According to Williams, A Free Ride is a typological representative of a genre of early pornographic movies that included voyeurism. The film also shows sexual intercourse, fellatio, urolagnia, and urination from both sexes. Like the Argentinian film El Satario (c. 1907–1915) and the German film Am Abend (c. 1910), A Free Ride begins with simple narrative frames, then shows signs of more conventional cinema for a short period, and finally shows hardcore scenes in a fragmented manner. Author Laurence O'Toole has described early stag films such as A Free Ride as "a muddle of jerky camerawork and slipshod editing". Like other stag films from the 1910s, however, this film's quality is superior to the non-commercial pornography which preceded it.

Journalist Luke Ford writes that sex is given emphasis over story in A Free Ride. The film uses humor in its opening credits through false cast and crew names, such as A. Wise Guy as director, Will B. Hard as photographer, and Will She as the title writer. Williams describes this as "crude humor" and asserts it was common in American stag films produced from this time. Professor Frank A. Hoffman of University at Buffalo writes that the film's production standard indicates that there had been previous experimentation with stag films. O'Toole writes that despite the elementary nature of movies like A Free Ride, stag films became "rigidified into a restricted visual experience" in a short period of time.
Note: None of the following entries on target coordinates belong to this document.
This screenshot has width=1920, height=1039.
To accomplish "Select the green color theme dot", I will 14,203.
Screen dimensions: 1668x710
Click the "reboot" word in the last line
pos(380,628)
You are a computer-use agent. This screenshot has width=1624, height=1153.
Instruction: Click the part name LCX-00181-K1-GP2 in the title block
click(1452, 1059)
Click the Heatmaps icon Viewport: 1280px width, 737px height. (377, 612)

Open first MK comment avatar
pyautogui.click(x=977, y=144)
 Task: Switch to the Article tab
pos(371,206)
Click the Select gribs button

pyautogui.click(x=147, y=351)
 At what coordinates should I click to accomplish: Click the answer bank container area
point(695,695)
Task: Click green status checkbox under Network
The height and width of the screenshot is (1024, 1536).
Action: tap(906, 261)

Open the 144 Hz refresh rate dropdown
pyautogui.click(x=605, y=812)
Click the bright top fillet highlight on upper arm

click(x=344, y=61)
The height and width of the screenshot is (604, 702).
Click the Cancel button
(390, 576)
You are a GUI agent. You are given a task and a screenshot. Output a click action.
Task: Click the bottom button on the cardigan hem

Hoffman notes that A Free Ride contains many fundamental constituents which are the characteristics of an archetypal pornographic film. He identifies these basic constituents as a carefully planned but not complicated state of affairs to provide introductory motivation, visual stimuli to sexually excite the women, a theme that is generally rare in reality, a straightforward and very quick seduction, and the sex acts as the film's central theme.

==Reception and legacy==
A Free Ride was a well-known stag film of the 1910s and, according to Williams, is regarded as a classic pornographic film. It is one of the three earliest pornographic films, along with El Satario and Am Abend, in the collection of the Kinsey Institute. The 1970 documentary film A History of the Blue Movie includes scenes from this film. The Museum of Sex in New York City showed A Free Ride at its 2002 inaugural exhibition. Lisa Oppenheim, a New York–based film director, remade the film in 2004 using no actors; instead the events of the film were represented by "the landscape and trees".

The film is featured in the 2022 horror film Pearl.